Tom watched Crane staring into space now, and wondered what was going through his mind. He hadn’t held back. He wasn’t the type. Fingering his Buddha in his pocket, Tom just hoped she’d acted as he’d instructed her to if the worst happened.
The military terminal was marked by a ring of black, red and green Afghan flags and what looked like relatively newly built redbrick buildings. As the Land Cruisers passed through the heavily guarded checkpoint, Tom felt a knot in his gut. He was both a part of it and a bystander; a voyeur, even. But as Crane opened the door and the sticky heat hit him he consoled himself by knowing that if she was there, she would be glad to see a friendly face at least.
Let her be there, he thought. Let her be alive.
20.
The sound of the twin engines and huge tandem rotor blades scything the cold air was near-deafening as the special ops Chinook flew at almost two-hundred miles per hour.

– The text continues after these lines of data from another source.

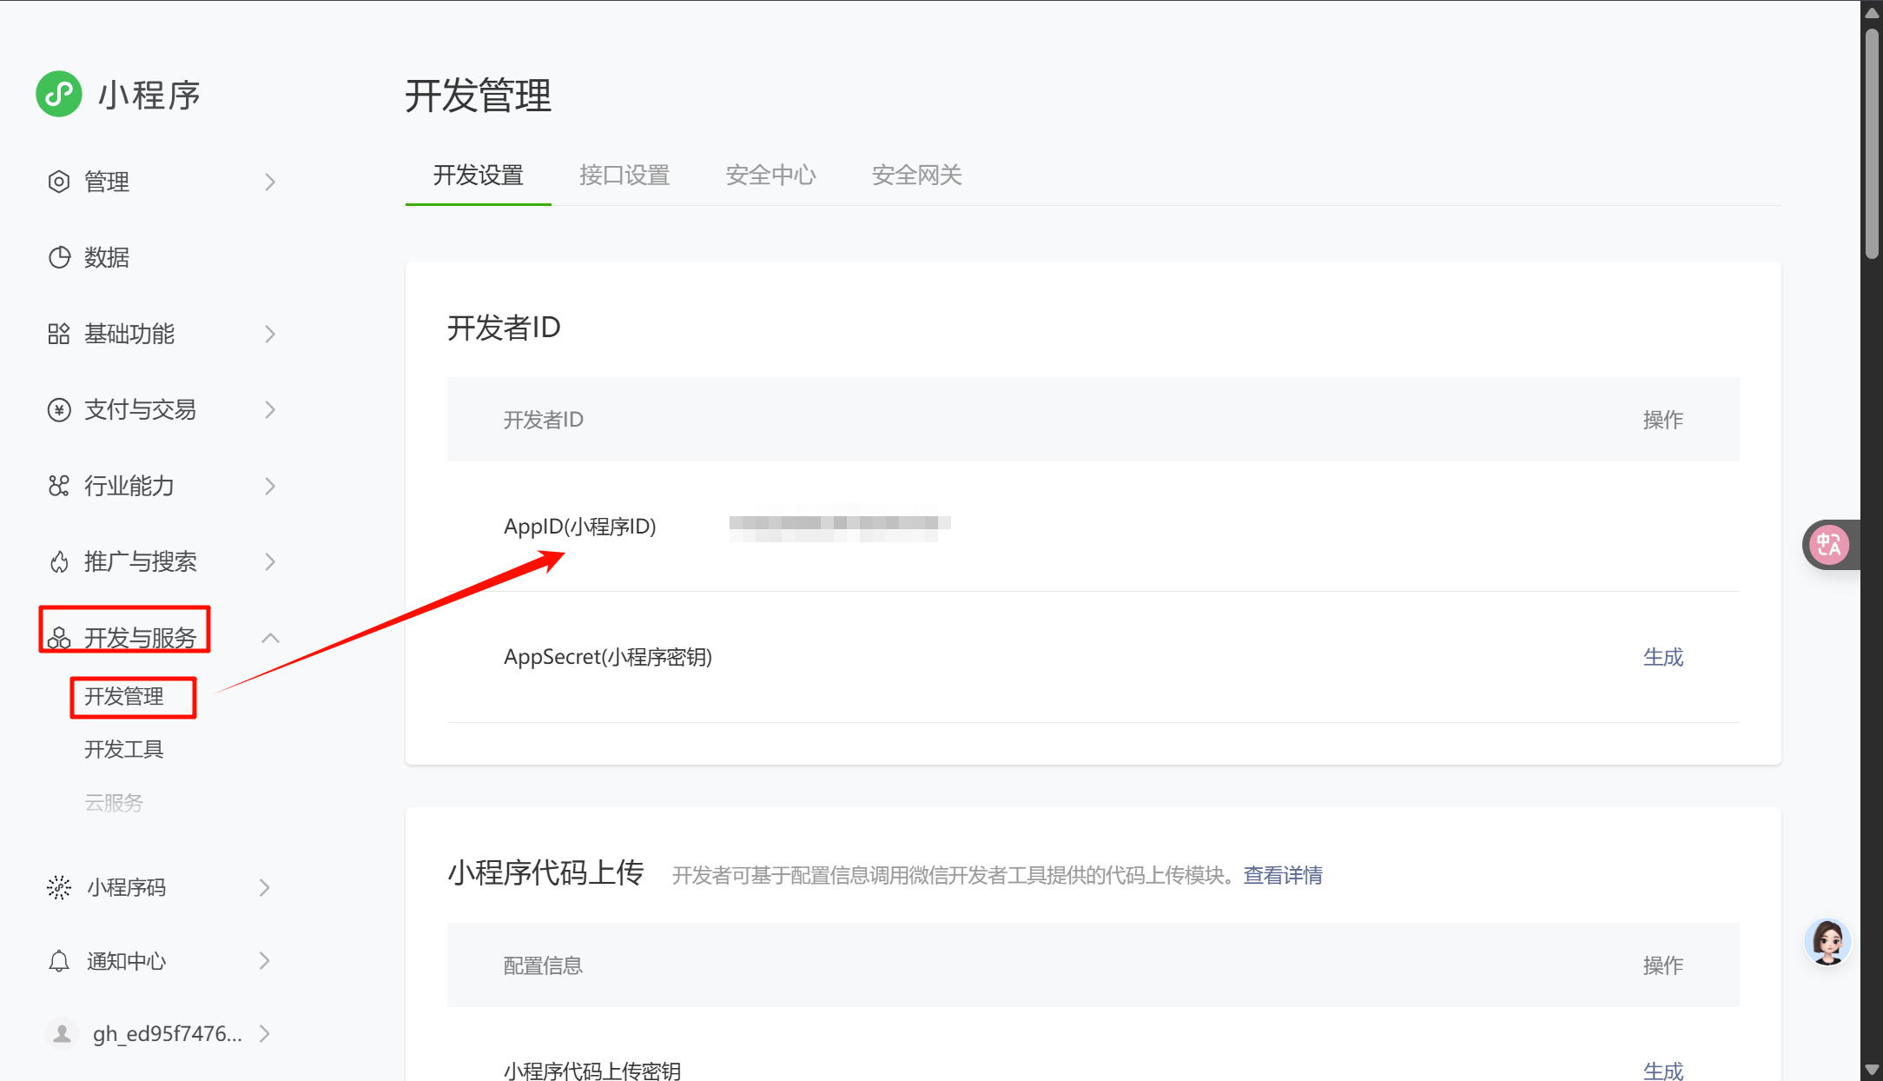Click the green Mini Program logo icon
The height and width of the screenshot is (1081, 1883).
[59, 94]
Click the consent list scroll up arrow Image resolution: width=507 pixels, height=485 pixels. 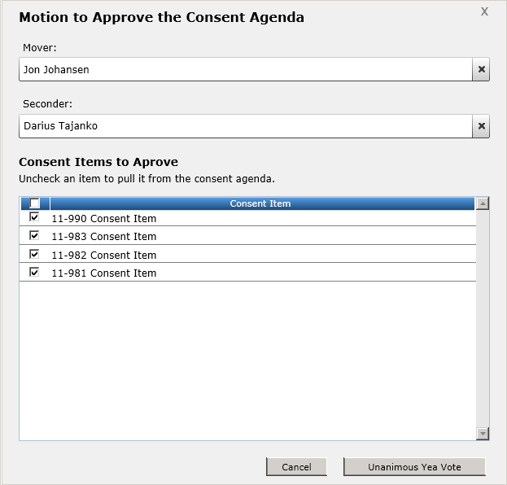(x=483, y=203)
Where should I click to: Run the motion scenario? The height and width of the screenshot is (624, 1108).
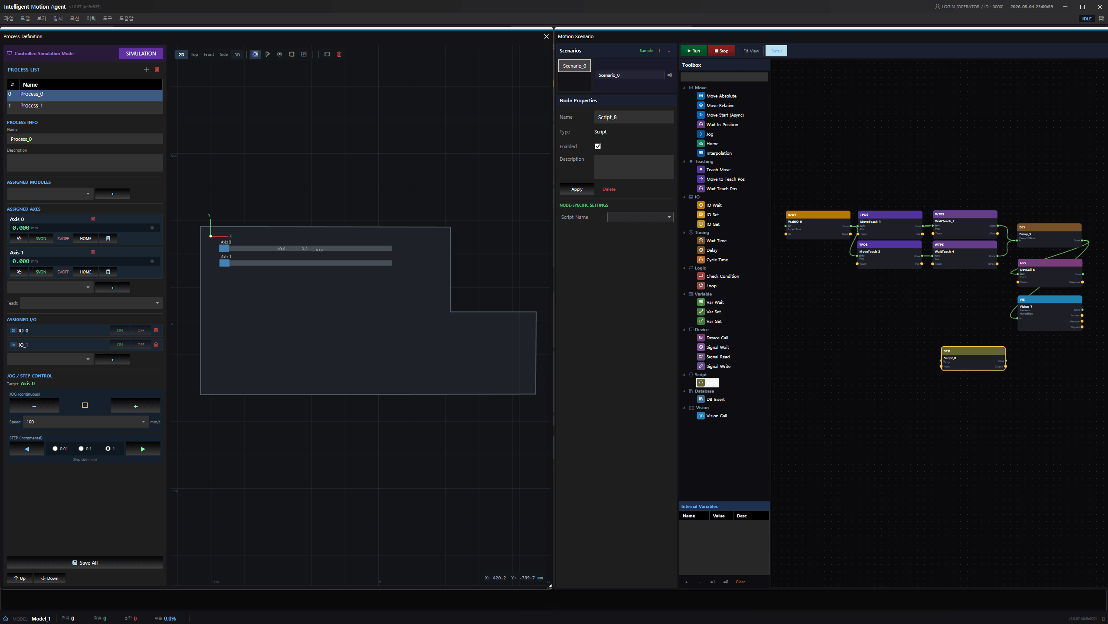pos(694,51)
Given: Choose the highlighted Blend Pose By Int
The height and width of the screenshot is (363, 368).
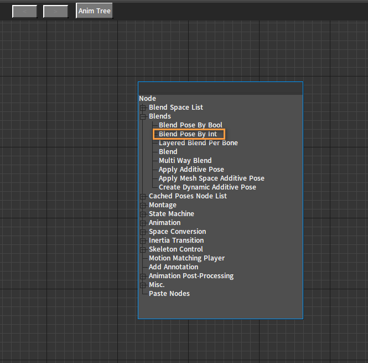Looking at the screenshot, I should (188, 134).
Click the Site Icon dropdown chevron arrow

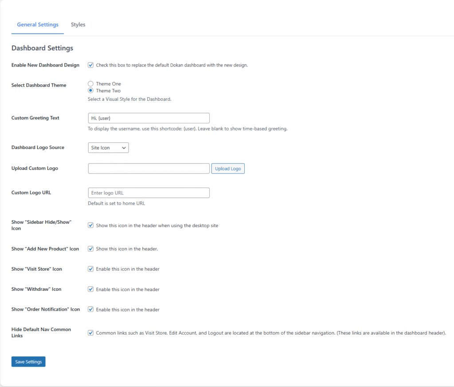point(123,148)
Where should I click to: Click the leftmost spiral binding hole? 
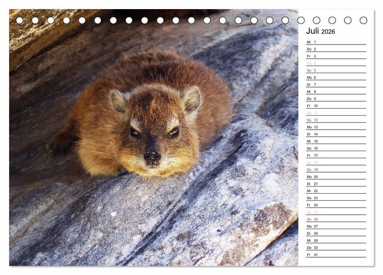tap(20, 20)
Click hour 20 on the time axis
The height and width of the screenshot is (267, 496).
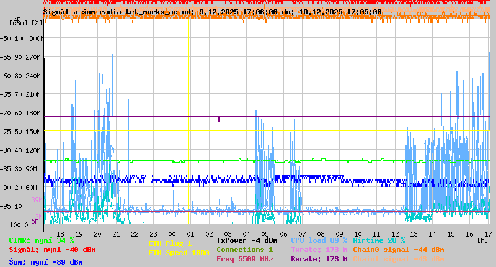[x=97, y=233]
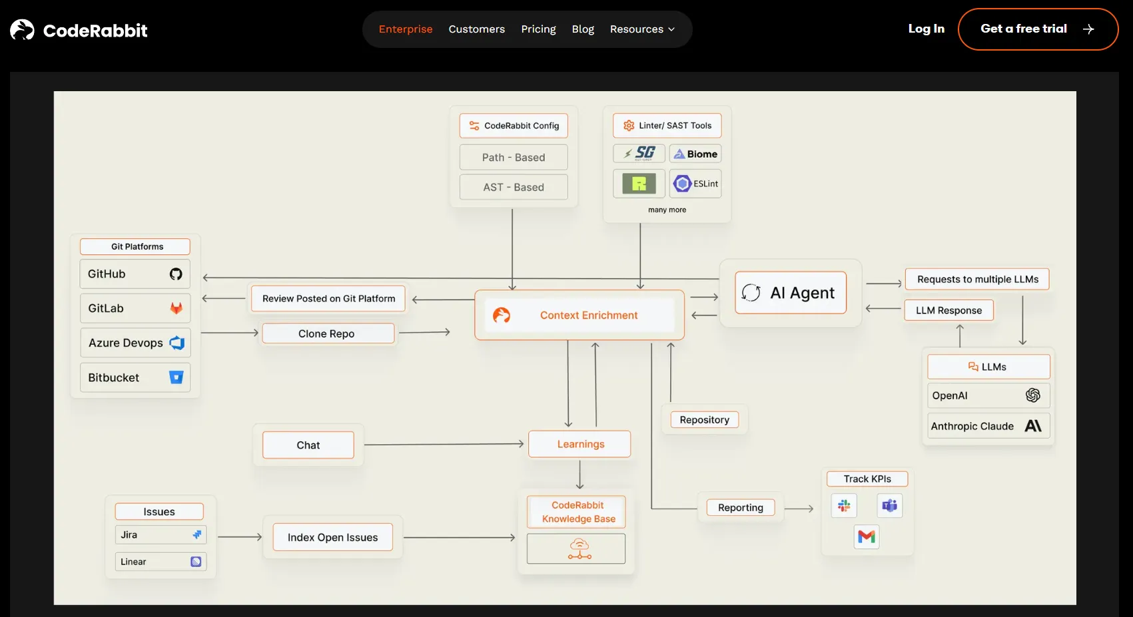Click the Azure Devops icon
Viewport: 1133px width, 617px height.
click(177, 343)
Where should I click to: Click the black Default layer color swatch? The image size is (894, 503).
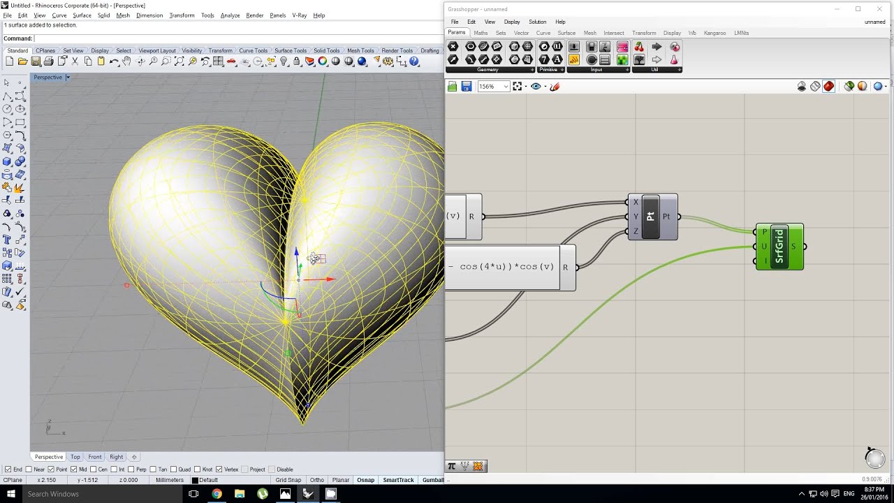click(x=195, y=481)
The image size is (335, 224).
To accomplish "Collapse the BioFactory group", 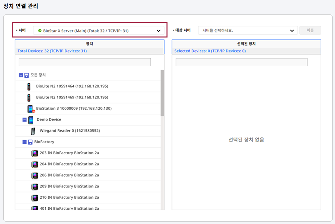I will click(24, 142).
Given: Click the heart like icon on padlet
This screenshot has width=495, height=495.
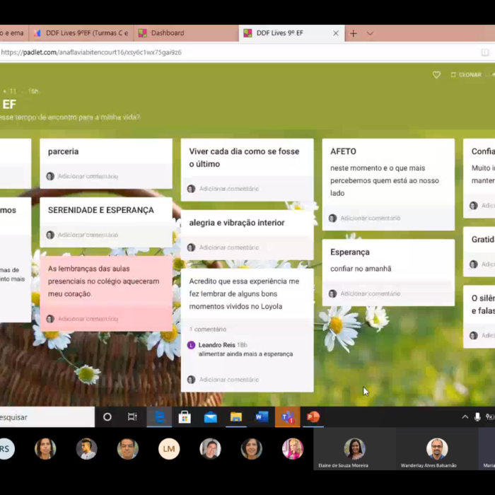Looking at the screenshot, I should pos(436,75).
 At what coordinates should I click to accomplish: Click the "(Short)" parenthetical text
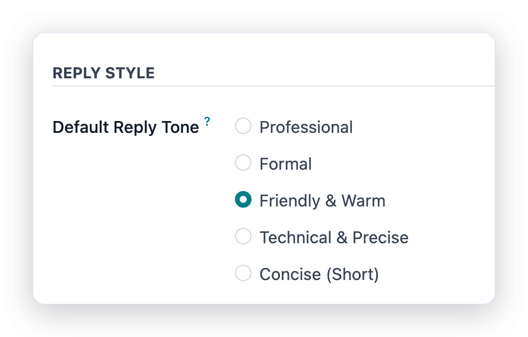[353, 274]
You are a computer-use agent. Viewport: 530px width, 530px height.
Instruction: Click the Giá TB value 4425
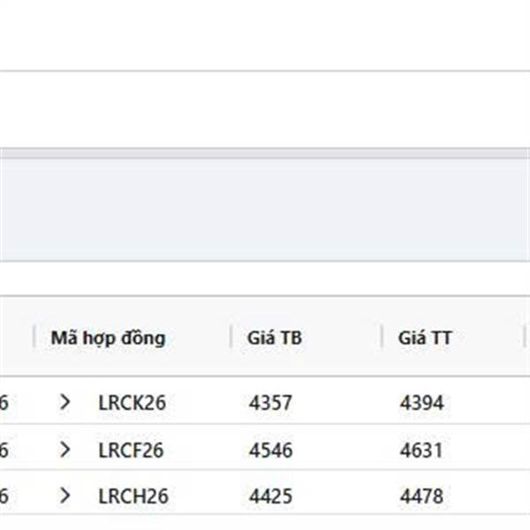[x=270, y=497]
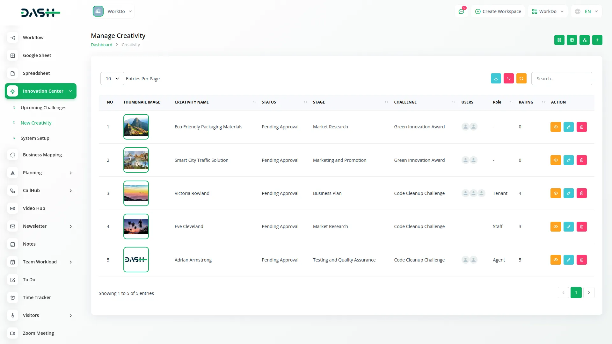Delete the Eve Cleveland creativity row
This screenshot has width=612, height=344.
click(x=581, y=226)
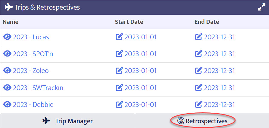Viewport: 269px width, 128px height.
Task: Edit start date icon for SPOT'n trip
Action: 119,54
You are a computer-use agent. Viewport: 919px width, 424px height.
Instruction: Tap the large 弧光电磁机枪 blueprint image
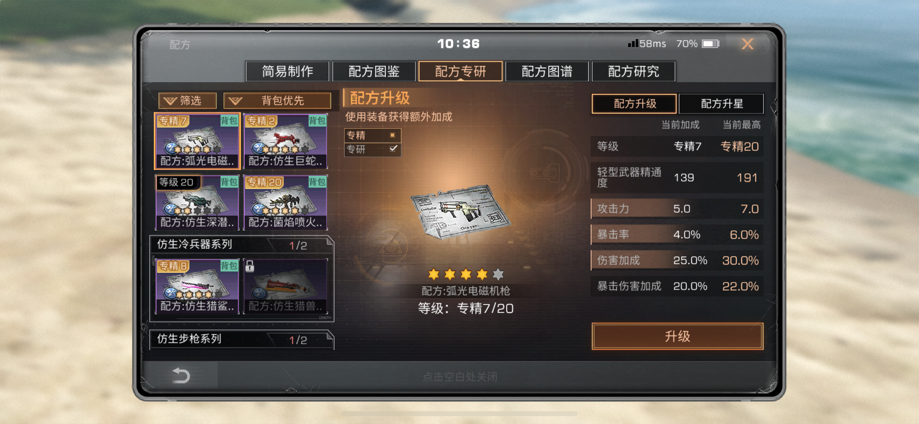point(460,211)
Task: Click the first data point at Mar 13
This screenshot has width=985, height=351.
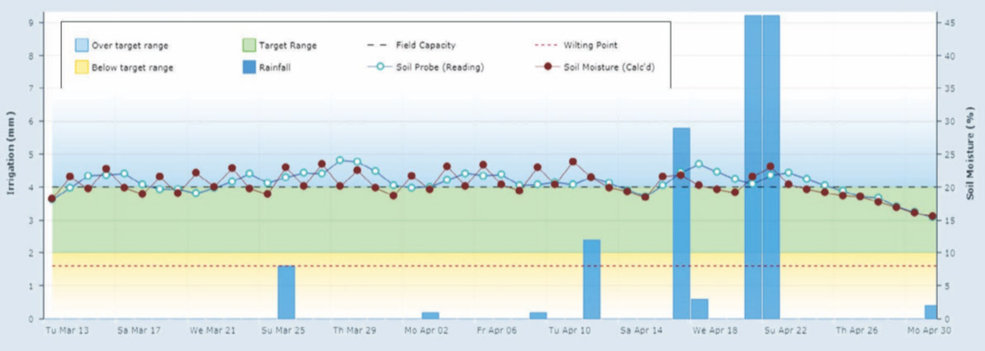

The Black Hawks had silenced rotors and engines, but by the time the Chinooks got there it would be game on. Dusk had fallen now and the clouds were high and wispy, the skyline above the mountains the colour of hacked strawberries.
Tom had been told to wear a seat belt and helmet to stop himself from knocking himself out if the helicopter had to take a sharp turn or got caught in downdraft. Although the cabin had been fitted out with padding, it still looked as if it was weeks away from being finished. But anything that wasn’t functional was left out, especially on a mission. The operators called the helicopter the flying school bus, which Tom thought inappropriate.
He sat on a red canvas, aluminium-framed seat, his feet placed firmly on the metal decking with exposed rivets. Crane, wearing a clear earpiece attached to a PTT radio, sat beside him, talking to one of the other CIA men who were in flight. An iron-pumper with a black beard and square face, a real Cro-Magnon hard case, who was nodding as Crane talked in short loud bursts like a drunk in a noisy bar.